━━━━━ PROVIDED PASSAGE ━━━━━

Rule 15(c)(2) provides that "[a]n amendment of a pleading relates back to the date of the original pleading when . . . the claim or defense asserted in the amended pleading arose out of the conduct, transaction, or occurrence set forth or attempted to be set forth in the original pleading. . . ." Thus, the Court will allow Plaintiff to amend his complaint to include a hostile work environment claim if his claim arises out of the same "conduct, transaction, or occurrence" set forth in his original complaint. Bularz v. Prudential Ins. Co. of Am., 93 F.3d 372, 379 (7th Cir. 1996).
In his original complaint, Plaintiff alleges that the CTA discriminated against him on the basis of his race. Plaintiff's hostile work environment claim relates directly to the facts and discrimination allegations asserted in his original complaint. Accordingly, it relates back to the original complaint and is timely.

━━━━━ PROVIDED RECORDS ━━━━━

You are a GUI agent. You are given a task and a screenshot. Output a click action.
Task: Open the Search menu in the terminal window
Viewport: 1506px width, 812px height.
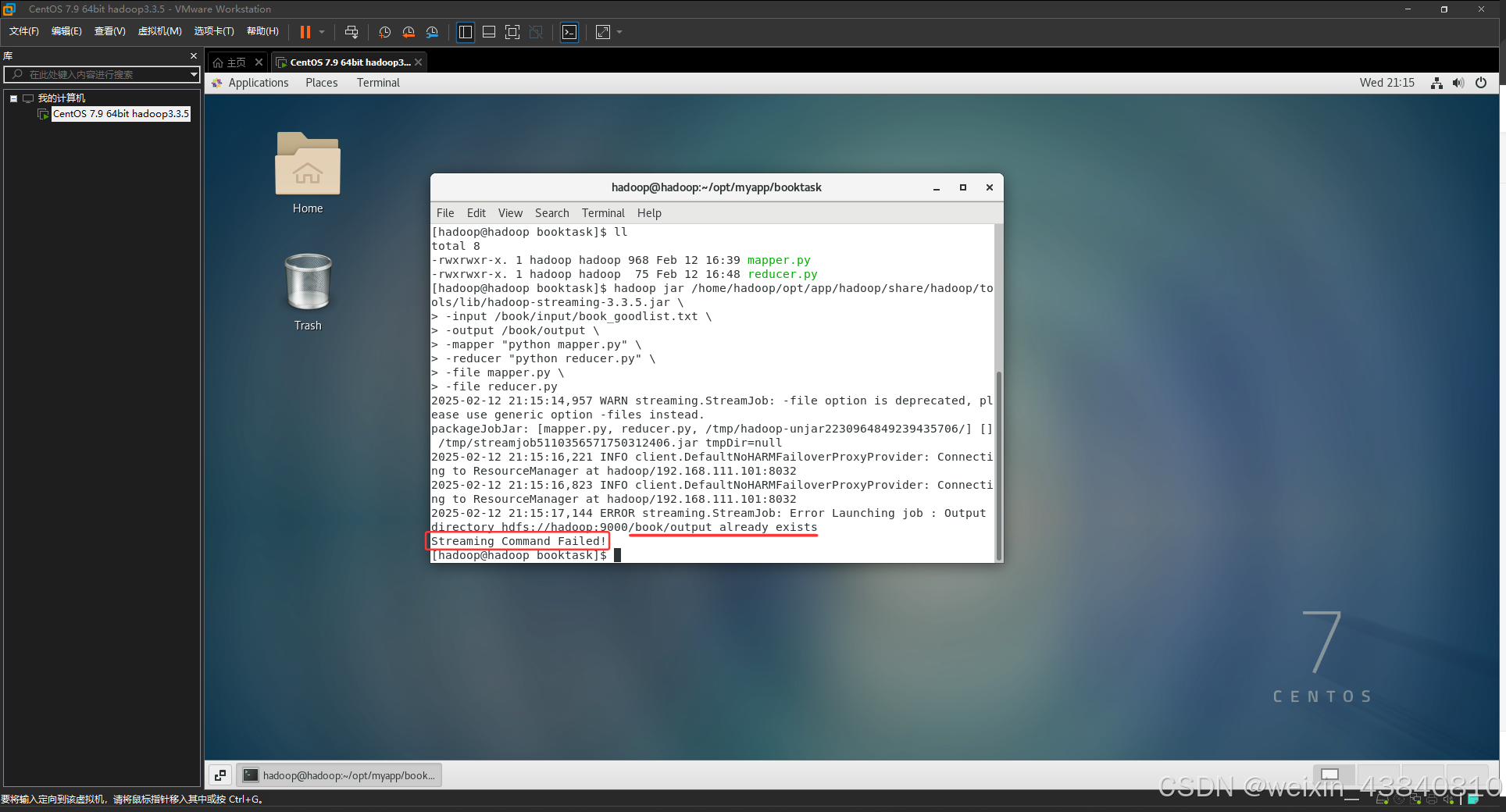(x=551, y=212)
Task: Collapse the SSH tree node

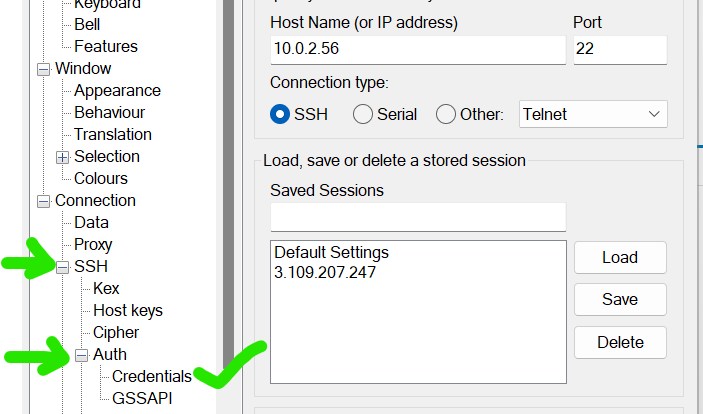Action: tap(62, 268)
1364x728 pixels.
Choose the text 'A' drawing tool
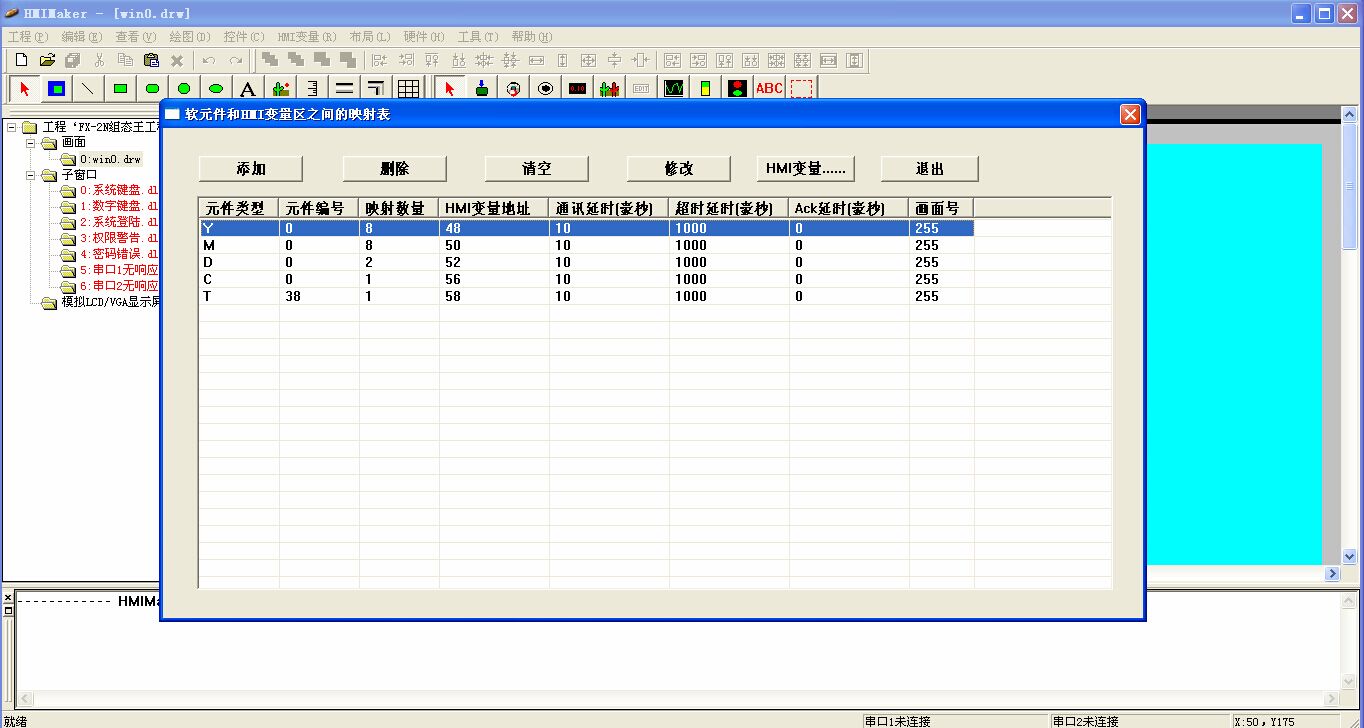pyautogui.click(x=248, y=88)
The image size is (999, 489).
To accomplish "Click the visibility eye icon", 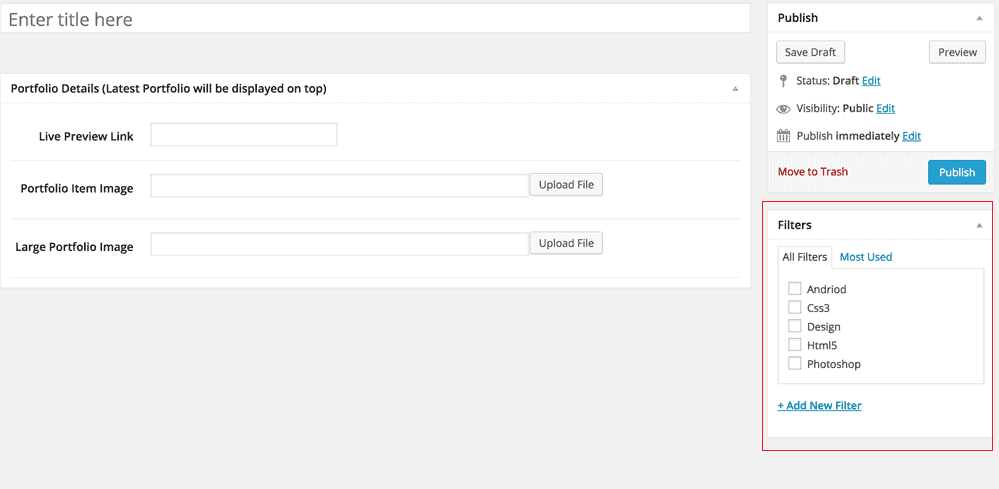I will pyautogui.click(x=783, y=109).
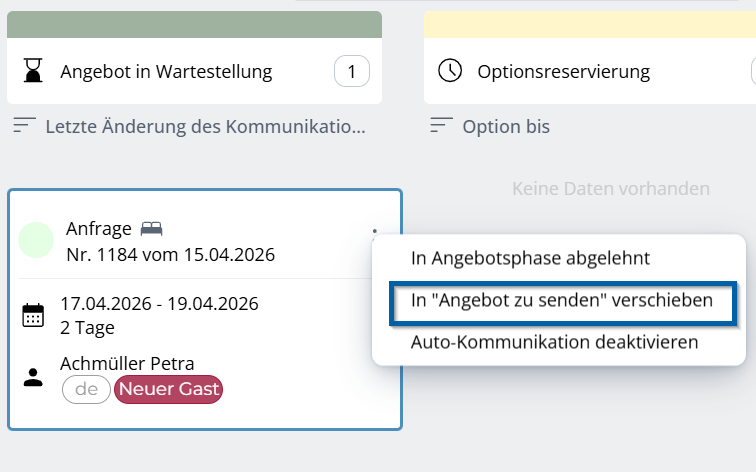Click the clock icon beside Optionsreservierung
The width and height of the screenshot is (756, 472).
451,71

━━━━━

- TASK LIST
1. Reproduce the passage on relation back under Rule 15(c)(2) word for word, in full.
2. From the rows, copy the lines verbatim, starting at the line that contains "Task: Collapse the SSH tree node" and ending after the line that contains "pyautogui.click(x=248, y=88)". Include both of those lines and omit the pictures.

- THE REPLIES
1.
Rule 15(c)(2) provides that "[a]n amendment of a pleading relates back to the date of the original pleading when . . . the claim or defense asserted in the amended pleading arose out of the conduct, transaction, or occurrence set forth or attempted to be set forth in the original pleading. . . ." Thus, the Court will allow Plaintiff to amend his complaint to include a hostile work environment claim if his claim arises out of the same "conduct, transaction, or occurrence" set forth in his original complaint. Bularz v. Prudential Ins. Co. of Am., 93 F.3d 372, 379 (7th Cir. 1996).
In his original complaint, Plaintiff alleges that the CTA discriminated against him on the basis of his race. Plaintiff's hostile work environment claim relates directly to the facts and discrimination allegations asserted in his original complaint. Accordingly, it relates back to the original complaint and is timely.

2.
Task: Collapse the SSH tree node

Action: tap(62, 268)
1364x728 pixels.
Choose the text 'A' drawing tool
pyautogui.click(x=248, y=88)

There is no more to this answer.